Friday, June 7, 2013

Fit Friday

I know I skipped last week. The truth is I was discouraged because I had gained five pounds. FIVE. Sheesh. I just look at food and apparently gain weight lately. UGH. But anyways, I guess I'm not very good at listening to my body yet so it's back to counting calories. And that's okay.

Here are the stats this week:

Pounds Lost: 2
Pounds to go: 18

As an anonymous comment pointed out, I cannot get in the best shape of my life in 2 months. Thankyouverymuch. And this person is correct, I will not be in the best shape of my life by my 30th birthday. BUT I can be 20 pounds lighter and muscular. I can be eating healthy. Counting calories. Enjoying food without overindulging or overeating. I can work out hard and intensely  That I can do. And you know what? That sounds good to me. Because if I lose 20 pounds by my birthday and turn some of the flab into muscle I'll be happy with that. 

I just need to take it step by step. I'll lose the last 20 if I feel I need to and in time. I was only 25 pounds lighter in this bikini pic, but I was muscular. My main objective is to just feel comfortable in my skin. And a bikini. And losing 20 pounds is doable and (bonus!) my clothes will all fit again.


 I was lifting weights often and I felt great, even though I wasn't 35 pounds lighter like in this picture below. It's all perspective. The number on the scale really isn't the end all be all. And honestly? Personally! I rather be muscular. 


It's funny to look at the above picture. I had lost over 20 pounds and still wanted to lose more. I thought I had more to lose even when everyone around me was telling me I didn't. And now, three years later, looking at this photo I think "Girl!

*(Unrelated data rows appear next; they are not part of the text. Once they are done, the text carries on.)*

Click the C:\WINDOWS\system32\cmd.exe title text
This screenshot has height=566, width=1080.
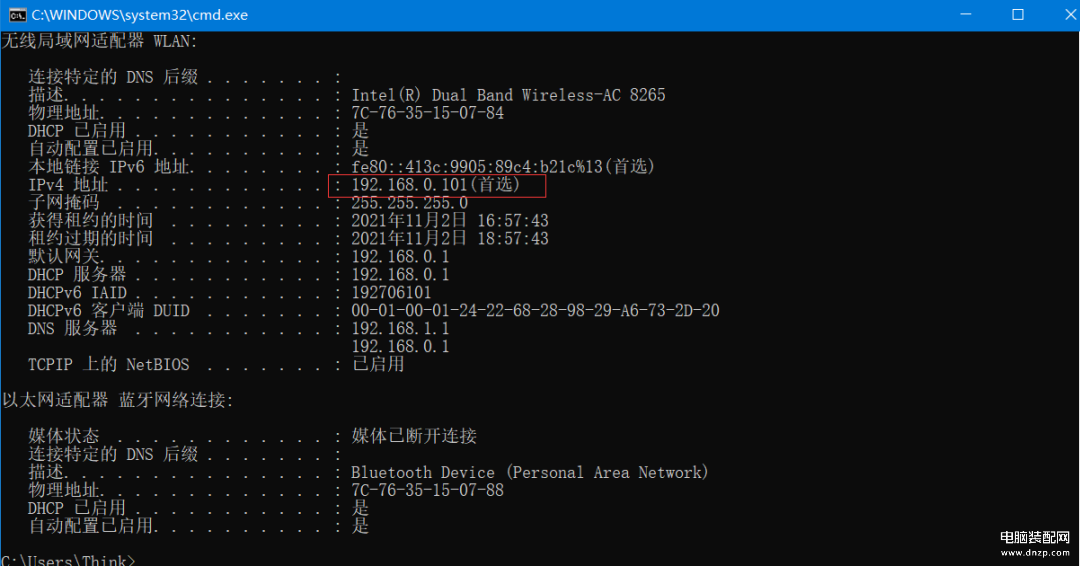[x=140, y=15]
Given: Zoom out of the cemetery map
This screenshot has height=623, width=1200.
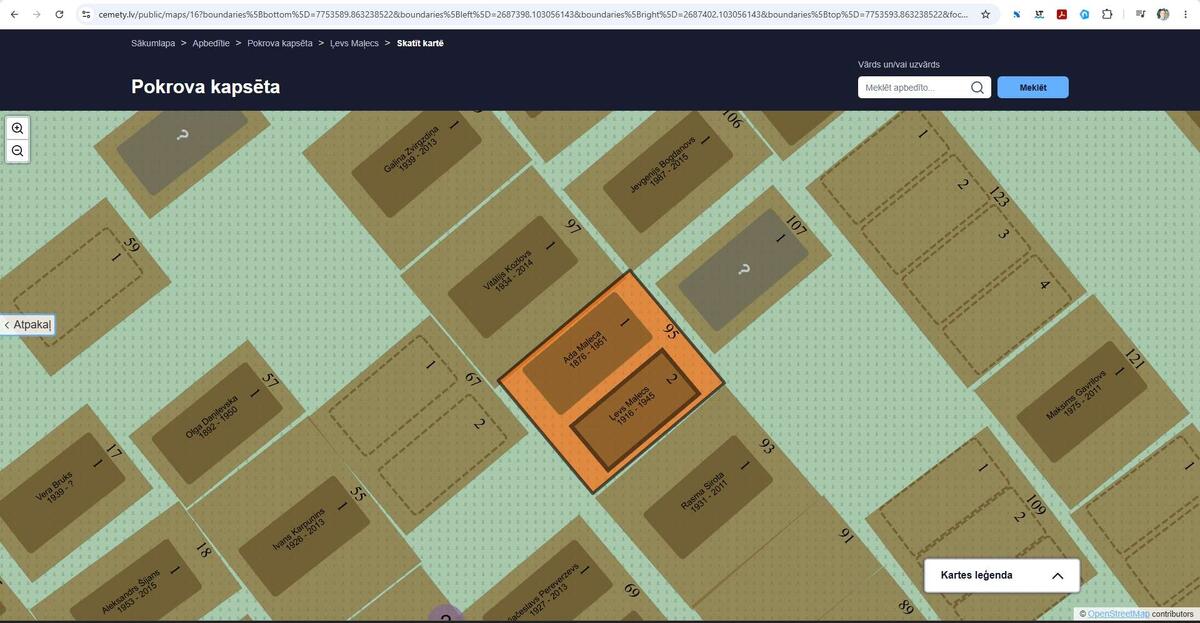Looking at the screenshot, I should point(17,151).
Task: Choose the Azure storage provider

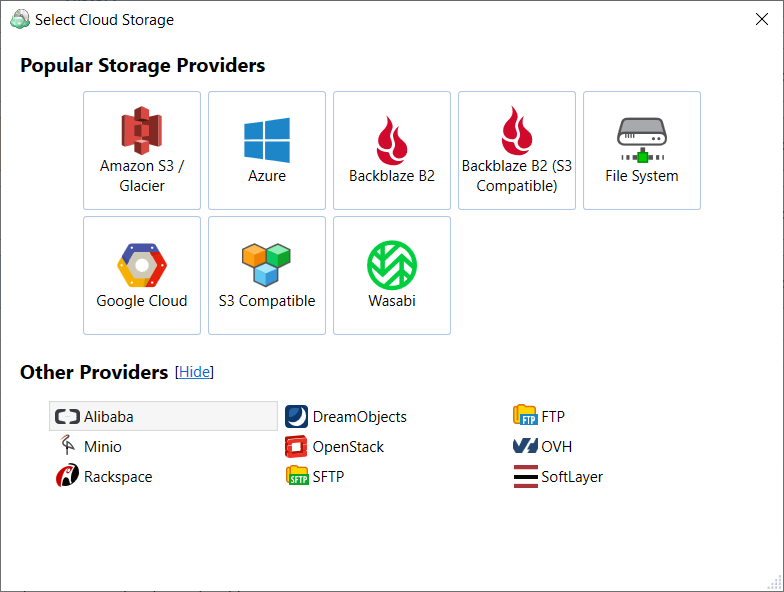Action: click(x=267, y=150)
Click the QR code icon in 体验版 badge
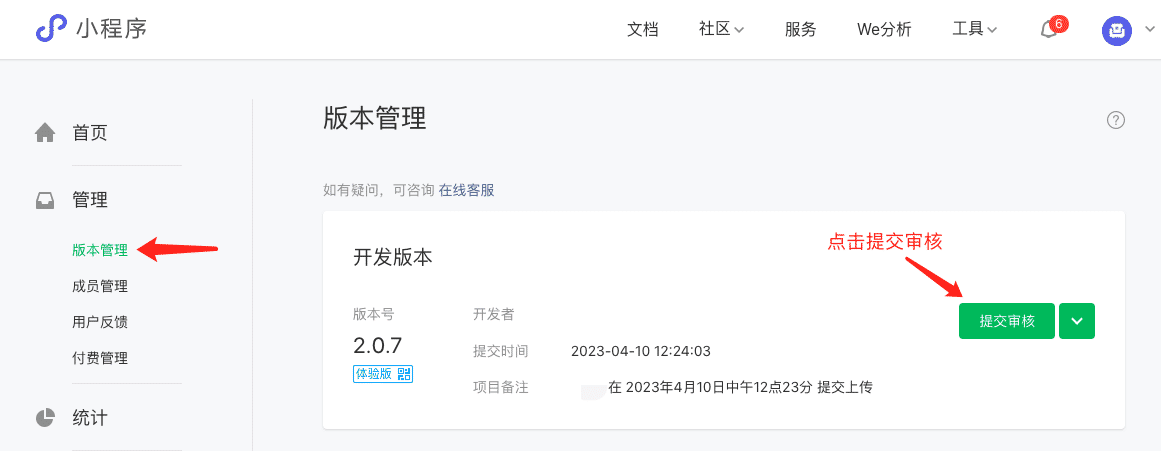The image size is (1161, 451). pyautogui.click(x=404, y=373)
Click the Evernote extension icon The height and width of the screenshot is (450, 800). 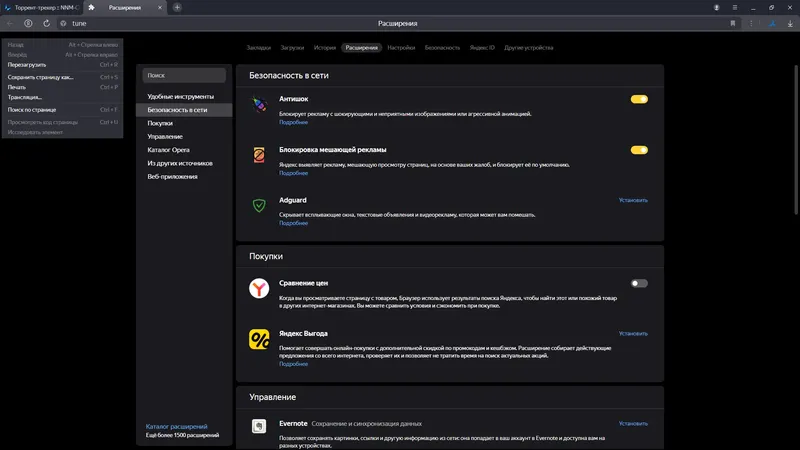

You are too thin! And pale." 

So all that to say it's Operation 20 right now! Here is my work outs for the week:

Sunday - Ripped in 30 Level 3
Monday - Ripped in 30 Level 4 and walk 3.5 miles
Tuesday - Ripped in 30 Level 4 and walk 3.5 miles
Wednesday - Ripped in 30 Level 4 and walk 3.5 miles
Friday - Ripped in 30 Level 4 and walk 3.5 miles
Saturday - Rest

How are you all doing?

5 comments:

The Pink Growl said...

It's so easy to get discouraged...I feel the same way lately. Very on & off the wagon and not consistent at all! I gotta get it together! I am the same way, in that it feels like I eat one bad meal and I gain 5 lbs. UGH! Hang in there!

Anne said...

Our Made to Crave study book said last week "The scale only measures how much you weigh - it doesn't measure your worth." I know you know that, but remember how much Jesus loves you and how valuable you are to Him! This weeks lesson is 'nothing tastes as good as peace feels' - and turning those cravings over to God and learning to crave what He made us for. You're doing so great Lindsey!

Unknown said...

Great job on your workouts!!!

Rebecca Jo said...

Don't feel bad... I probably just gained 5 lbs READING about your 5 lbs..

so unfair why its so hard for some & so easy for others... sigh...

Lauren said...

I've followed your blog for awhile, but have never commented.

Your journey to fitness is one that I can relate to. I always thought that I could lose weight by generally eating healthy and doing intense cardio five days a week, but that didn't really seem to be working. Like you have mentioned, I can just look at food and gain five pounds, but it seems nearly impossible for me to lose five pounds. I was trying to avoid being a calorie counter (I generally think healthy and intuitive eating is better), but I finally caved to myfitnesspal.com. I've lost about a pound a week using this site which is slow, but I'll take slow loss over none at all. My favorite part of using this site is that it reminds me of what a healthy portion is and I make better choices. Looking at my diet like a budget is helpful for me.

Best of luck to you. You seem so positive and dedicated.